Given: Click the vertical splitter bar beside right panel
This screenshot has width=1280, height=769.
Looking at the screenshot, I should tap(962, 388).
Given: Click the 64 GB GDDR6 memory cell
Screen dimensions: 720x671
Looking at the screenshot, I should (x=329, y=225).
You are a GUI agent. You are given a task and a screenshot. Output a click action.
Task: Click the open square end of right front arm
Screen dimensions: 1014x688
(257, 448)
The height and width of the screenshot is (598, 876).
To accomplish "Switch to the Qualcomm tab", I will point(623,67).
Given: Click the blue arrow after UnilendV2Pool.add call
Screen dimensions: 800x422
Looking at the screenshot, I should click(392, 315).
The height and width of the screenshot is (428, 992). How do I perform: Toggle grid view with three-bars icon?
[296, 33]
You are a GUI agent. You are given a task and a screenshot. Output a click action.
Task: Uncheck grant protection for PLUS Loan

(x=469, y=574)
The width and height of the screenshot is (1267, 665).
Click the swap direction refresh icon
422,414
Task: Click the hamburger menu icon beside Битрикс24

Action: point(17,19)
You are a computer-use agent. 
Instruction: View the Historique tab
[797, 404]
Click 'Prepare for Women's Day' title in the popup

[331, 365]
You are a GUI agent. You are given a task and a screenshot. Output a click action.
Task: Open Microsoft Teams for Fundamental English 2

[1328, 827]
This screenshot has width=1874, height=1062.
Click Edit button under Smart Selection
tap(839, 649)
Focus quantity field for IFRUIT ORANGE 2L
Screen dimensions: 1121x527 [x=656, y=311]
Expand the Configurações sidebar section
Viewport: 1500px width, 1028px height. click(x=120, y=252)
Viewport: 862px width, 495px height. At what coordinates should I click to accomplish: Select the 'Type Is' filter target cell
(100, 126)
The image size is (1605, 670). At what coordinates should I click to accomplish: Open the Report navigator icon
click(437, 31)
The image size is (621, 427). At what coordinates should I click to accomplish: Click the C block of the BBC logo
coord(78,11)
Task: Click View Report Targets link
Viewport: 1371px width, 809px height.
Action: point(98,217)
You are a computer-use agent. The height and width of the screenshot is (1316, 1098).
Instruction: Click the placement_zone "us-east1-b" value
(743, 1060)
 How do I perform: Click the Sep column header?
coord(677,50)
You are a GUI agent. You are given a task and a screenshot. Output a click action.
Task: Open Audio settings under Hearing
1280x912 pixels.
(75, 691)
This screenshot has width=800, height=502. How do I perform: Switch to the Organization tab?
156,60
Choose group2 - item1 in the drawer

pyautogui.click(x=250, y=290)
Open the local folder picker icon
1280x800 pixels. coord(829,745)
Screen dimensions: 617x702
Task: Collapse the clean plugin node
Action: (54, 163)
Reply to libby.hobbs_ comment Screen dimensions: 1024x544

────────────────

Every line of the material is to be set down again verbatim.

Given: Click the vertical splitter bar beside right panel
This screenshot has width=1280, height=769.
Looking at the screenshot, I should tap(962, 388).
Given: Click the 64 GB GDDR6 memory cell
Screen dimensions: 720x671
Looking at the screenshot, I should (x=329, y=225).
You are a GUI agent. You are given a task and a screenshot. Output a click action.
Task: Click the open square end of right front arm
Screen dimensions: 1014x688
(257, 448)
The height and width of the screenshot is (598, 876).
To accomplish "Switch to the Qualcomm tab", I will point(623,67).
Given: Click the blue arrow after UnilendV2Pool.add call
Screen dimensions: 800x422
Looking at the screenshot, I should click(392, 315).
The height and width of the screenshot is (428, 992). How do I perform: Toggle grid view with three-bars icon?
[296, 33]
You are a GUI agent. You are given a task and a screenshot. Output a click action.
Task: Uncheck grant protection for PLUS Loan

(x=469, y=574)
The width and height of the screenshot is (1267, 665).
Click the swap direction refresh icon
422,414
Task: Click the hamburger menu icon beside Битрикс24

Action: point(17,19)
You are a computer-use agent. 
Instruction: View the Historique tab
[797, 404]
Click 'Prepare for Women's Day' title in the popup

[331, 365]
You are a GUI agent. You are given a task and a screenshot. Output a click action.
Task: Open Microsoft Teams for Fundamental English 2

[1328, 827]
This screenshot has width=1874, height=1062.
Click Edit button under Smart Selection
tap(839, 649)
Focus quantity field for IFRUIT ORANGE 2L
Screen dimensions: 1121x527 [x=656, y=311]
Expand the Configurações sidebar section
Viewport: 1500px width, 1028px height. click(x=120, y=252)
Viewport: 862px width, 495px height. At what coordinates should I click to accomplish: Select the 'Type Is' filter target cell
(100, 126)
The image size is (1605, 670). At what coordinates should I click to accomplish: Open the Report navigator icon
click(437, 31)
The image size is (621, 427). At what coordinates should I click to accomplish: Click the C block of the BBC logo
coord(78,11)
Task: Click View Report Targets link
Viewport: 1371px width, 809px height.
Action: point(98,217)
You are a computer-use agent. The height and width of the screenshot is (1316, 1098).
Instruction: Click the placement_zone "us-east1-b" value
(743, 1060)
 How do I perform: Click the Sep column header?
coord(677,50)
You are a GUI agent. You are given a task and a screenshot. Output a click action.
Task: Open Audio settings under Hearing
1280x912 pixels.
(75, 691)
This screenshot has width=800, height=502. How do I perform: Switch to the Organization tab?
156,60
Choose group2 - item1 in the drawer

pyautogui.click(x=250, y=290)
Open the local folder picker icon
1280x800 pixels. coord(829,745)
Screen dimensions: 617x702
Task: Collapse the clean plugin node
Action: (54, 163)
Reply to libby.hobbs_ comment Screen dimensions: 1024x544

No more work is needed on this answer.